Visto la falta de colaboración de las autoridades, los Sodder recurrieron a un detective privado. Éste no tardó en descubrir algunos hechos curiosos; como, por ejemplo, que el mismo vendedor de seguros que había discutido con George Sodder formaba parte del comité que había declarado muertos a los niños. También descubrió entre los restos de la casa una caja metálica con un trozo de carne en su interior, que resultó ser hígado de vaca. En 1949, un patólogo contratado por los Sodder halló fragmentos de vértebras humanas en el lugar del incendio; fragmentos que no mostraban señales de fuego, por lo que supuso que, al igual que el hígado, habían sido puestos allí deliberadamente para hacer creer que los niños no habían sobrevivido al incendio. 


Desesperados, los Sodder llegaron a ofrecer una recompensa de 5000 $, que luego se aumentó a 10000, por cualquier pista que llevase a esclarecer el destino de sus hijos.

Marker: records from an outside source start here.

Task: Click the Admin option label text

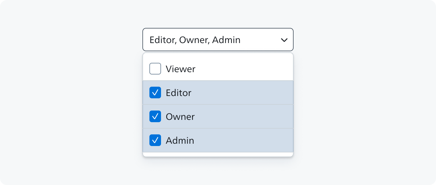Action: click(180, 140)
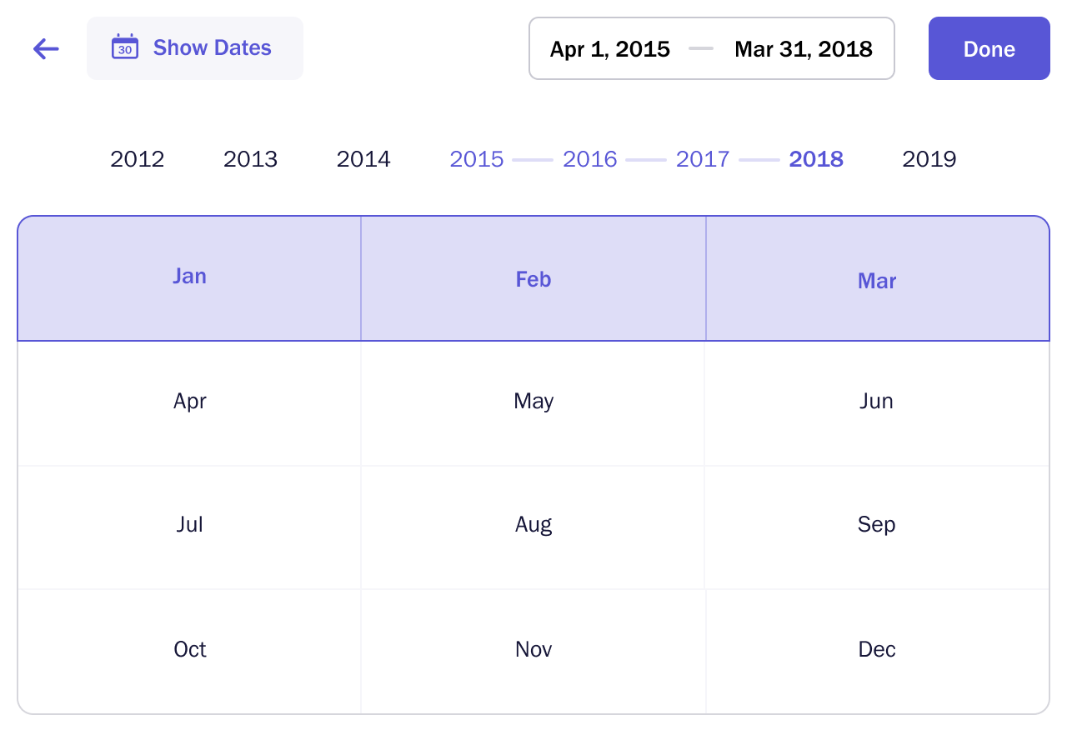Select the Feb month cell
The image size is (1067, 735).
point(534,279)
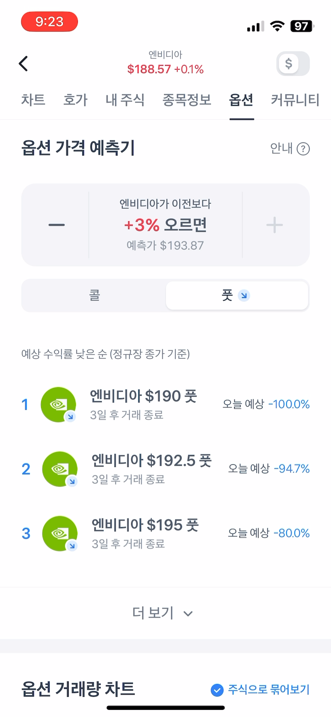
Task: Tap the Nvidia logo of the $190 put
Action: 58,404
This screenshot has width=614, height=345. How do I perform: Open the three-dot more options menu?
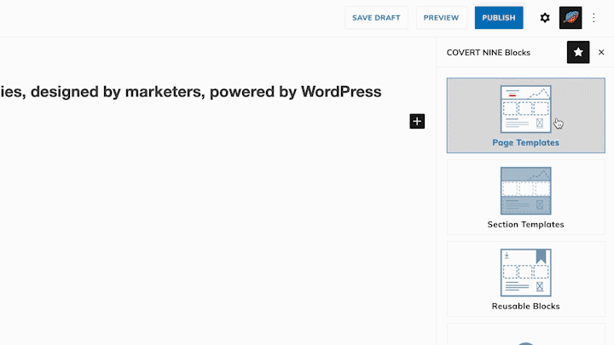(594, 18)
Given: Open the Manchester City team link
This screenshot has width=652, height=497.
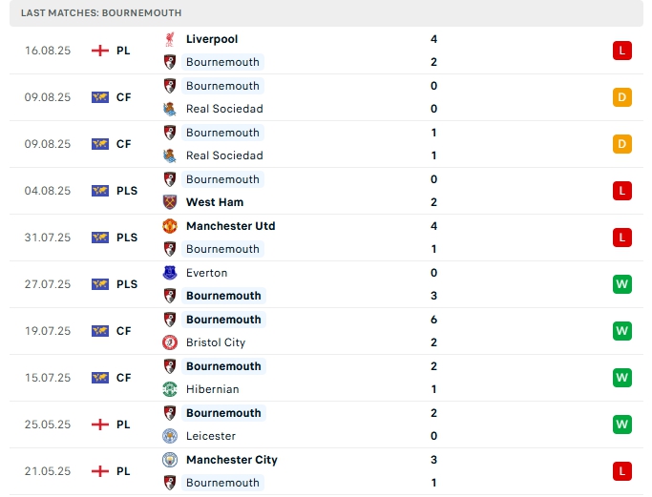Looking at the screenshot, I should (x=232, y=460).
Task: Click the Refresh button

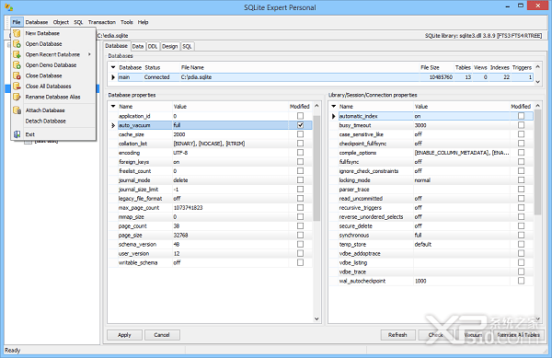Action: tap(397, 335)
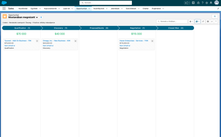The width and height of the screenshot is (221, 137).
Task: Pin the Mostanában megnézett list view
Action: pos(41,17)
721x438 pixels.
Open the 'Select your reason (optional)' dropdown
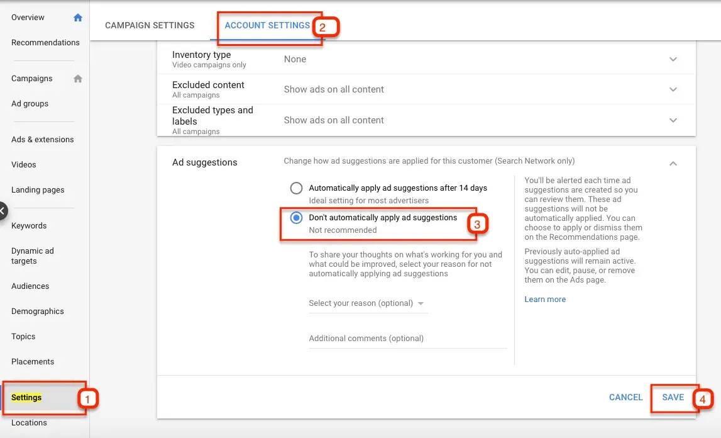(x=368, y=303)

Esto provocó la aparición de mucha gente con "pruebas", "indicios" o que afirmaba haber visto a los niños o conocer su paradero. George investigó aquellos que le parecían más fiables, pero sus pesquisas acababan siempre sin resultados.


Y en 1968, un nuevo suceso misterioso vino a embarullar más el caso. A nombre de Jennie Sodder se recibió en su casa una carta que contenía una fotografía de un joven de veintipocos años, moreno y de ojos oscuros, que en su parte posterior llevaba una críptica inscripción que decía "Louis Sodder. I love brother Frankie. Ilil Boys. A90132 (o 35)". Las autoridades opinaron que se trataba de una broma pesada o de algún bulo. Los Sodder, sin embargo, creyeron que aquel podía ser de verdad su hijo, y enviaron a un detective a Kentucky, donde había sido sellada la carta, sin resultados. El hombre de la fotografía jamás pudo ser identificado.


George Sodder, agotado por los años de incertidumbre y sufrimiento, falleció al año siguiente. Su esposa Jennie le sobrevivió veinte años; murió en 1989. Sus hijos y nietos continuaron la búsqueda, sin resultado. Hoy en día la única de sus hijos que aún sigue con vida es su hija Sylvia, con 72 años. Los Sodder siempre creyeron que sus hijos habían sido víctimas de una red de adopciones ilegales, similar a la dirigida por Georgia Tann (un caso célebre destapado en 1950), aunque la edad de los niños no encajaba bien en esta teoría; eran algo mayores para una adopción. Otros, sin embargo, apuntan a oscuras motivaciones relacionadas con el crimen organizado: no sólo por el origen italiano de la familia, también porque George Sodder era dueño de varios camiones de transporte de carbón y el transporte por carretera es un sector que tradicionalmente se ha considerado que estaba controlado por la mafia.